落語 付き馬
吉原のある店に金持ち風の男がと登楼してくる。その晩 男は芸者や幇間入り乱れてのドンちゃん騒ぎ
翌朝 店の若い衆が勘定書を持って行くと男は「昨晩は久しぶりに楽しかった これからも贔屓にしてやるぞ」と上機嫌
高額の勘定書を見ても「ずいぶん安いますます気に入った」
ところが男はお金を払う段になると、「散歩中にフラリと立ち寄ったせいで 大きいの(金)がない」と言い出す
すぐに払ってもらえると思っていたのに勘定が取れず困惑する若い衆にこんな提案をする
男:
「両国におじさんが住んでいるから一緒に来てくれないか?」
またまた困惑する若い衆だが
男:
「忙しいところ来てもらうんだ 多少のお礼はさせてもらうから付き合ってくれ」
男に丸め込まれる形で付き馬として店を出る若い衆。心配する若い衆を横目に男は道中で 「朝風呂に行こう」、「鰻で一杯やろう」
その度に若い衆に代金を立て替えさせる だんだん不審に思えてきたところで
男:
「あそこが伯父さんの家だよ」
男が指差したのは早桶屋(棺桶屋)
男:
「伯父さんと話を付けてくるからここで待っていてくれないか?」
男はそういい残すと早桶屋の中へ そこの店主に大声で話し始める 外で待っている若い衆にも聞こえるくらいの大声で
男:
「おじさん!お願いがあります!」
あとは聞こえないようなボソボソした声で
男:
「あそこにいる男の兄貴が昨夜死にまして…」
店主に特注の棺桶を注文すると再び大声で
男:
「引き受けてくれますか!ありがとうございます!」
若い衆は聞こえてくる声を聞いて 「話がまとまったらしい」と一安心
「後はおじさんがなんとかしてくれるそうだから私はこれで」と立ち去ってしまう男
残された若い衆と早桶屋の主人は
主人:
「昨夜のことなんだって?たいへんだったねえ」
若い衆:
「急なことでしたのでてんやわんやでした」
主人:
「さびしかったろう?」
若い衆:
「でも いつかお会いできると思いますよ」
お互い別のことを考えているのになんとなく会話が成立してしまう
しばらく話していると「さあ出来たぞ」と店の奥から大きな棺おけが運ばれてくる
もちろん注文した覚えがないので「いらない」という若い衆 ここへ来た顛末を早桶屋の主人に話すと
主人:
「ああ それは騙されたんだ 気の毒だがこんな特注品どうしようもないから引き取ってもらうぞ!」
男に散々立替をさせられてお金を持っていないというと
主人:
「なんだと?おい誰か中(吉原)まで馬に行け!」
落語付き馬オチの馬に行けの意味とは?
落語付き馬のオチの解説
まず付き馬とは(主に遊郭で)お金が足りない客の家に同行してお金を取り立てに行く店員またはその行為のこと。

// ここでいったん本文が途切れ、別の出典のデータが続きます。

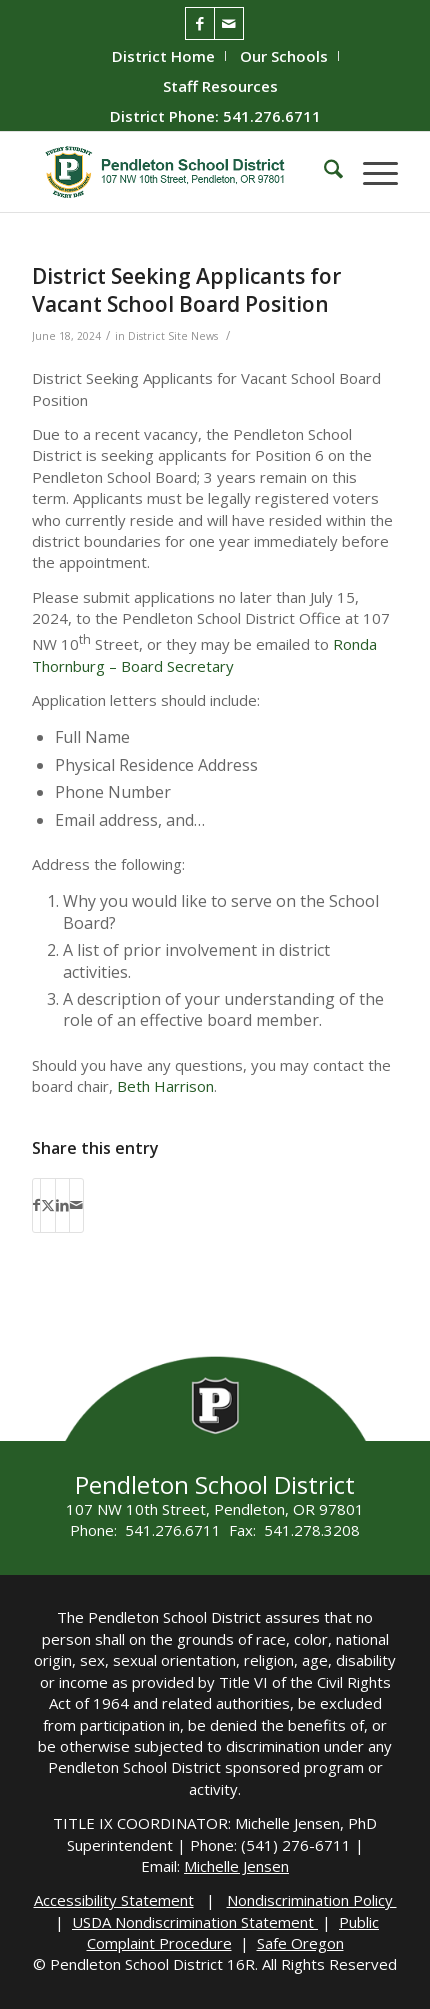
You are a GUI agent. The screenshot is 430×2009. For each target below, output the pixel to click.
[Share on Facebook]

付き馬に出たはずの店員が客に言葉巧みに騙されて、逆に付き馬を連れて店に帰らされるという意味のオチ
規格外の棺桶を特注で作らせて時間を稼いでいる間に本人はドロン。勘定を踏み倒したというわけです。
元々付き馬は馬子(馬を引いて人や荷物を運ぶ人足)が副業でやっていたのが語源と言われています。